Kemenangan yudisial ini tidak hanya menegaskan hak -hak saksi dan pengkhotbah publik lainnya. Mereka membantu mendefinisikan Amandemen Pertama seperti yang kita ketahui. Hari ini, berkat upaya mereka, semua, dari kolaborator pengintai politik, dapat beralih dari pintu ke pintu untuk melempar atau menjual cookie. Aktivis dapat memprotes di depan umum, dan siswa dapat mengekspresikan diri di kampus.
Memperluas hak untuk berkhotbah juga dapat mempengaruhi gerakan sekuler pada skala yang lebih besar. Gerakan Hak Sipil Hitam tahun 1950 -an dan 60 -an, misalnya, mungkin tidak mungkin, jika bukan karena kebebasan berekspresi, pers dan petisi hak -hak yang dijamin oleh saksi -saksi Yehuwa.
Seperti saksi di hadapan mereka, aktivis kulit hitam ditangkap karena pergi dari pintu ke pintu untuk mendistribusikan selebaran dan berkumpul di ruang publik. Sekali lagi, beberapa ditangkap karena melanggar perdamaian. Almarhum anggota kongres dan pemimpin hak -hak sipil John Lewis terkenal ditangkap Di Selma, Alabama, karena membawa tanda di luar pengadilan yang mengatakan “seorang pria, pemungutan suara.”
Beberapa kasus ini pergi ke Mahkamah Agung. Dalam kasus kasus, ketika Mahkamah Agung memutuskan mendukung para aktivis hak -hak sipil kulit hitam, itu didasarkan pada preseden yang dijamin oleh para saksi.

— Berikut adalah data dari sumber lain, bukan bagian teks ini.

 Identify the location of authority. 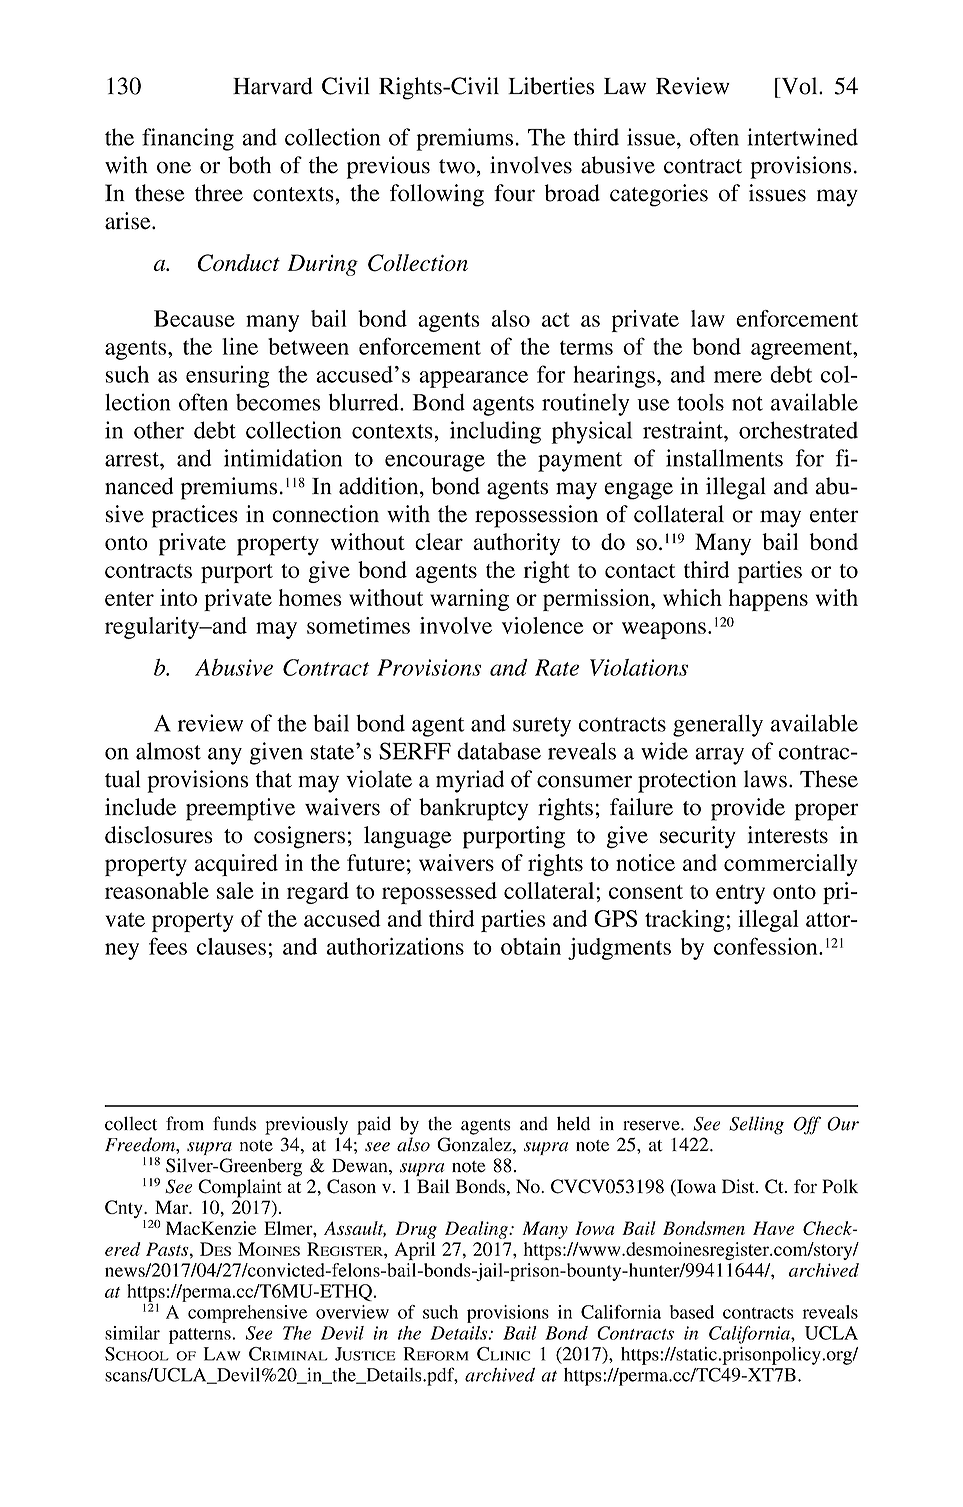
(516, 544).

Saat ini, pola yang sama dapat terus terjadi. Ketika Mahkamah Agung baru -baru ini memutuskan mendukung pelatih sepak bola sekolah menengah yang berusaha berdoa di garis 50 -halaman setelah Olimpiade, keputusannya menyatakan hak -hak pelatih lain yang ingin mengekspresikan diri mereka secara religius. Tetapi, sebagai preseden kebebasan berekspresi, keputusan itu juga dapat melindungi pelatih yang berlutut untuk keadilan sosial.
Kebebasan beragama tidak perlu nol jumlah: itu bisa menjadi gelombang pasang yang menaikkan semua kapal. Pasti sesuatu untuk menghibur, bahkan jika Anda tidak religius.
Joshua C. McDaniel adalah asisten guru hukum di Harvard Law School dan Direktur Sekolah Klinik Kebebasan Beragama.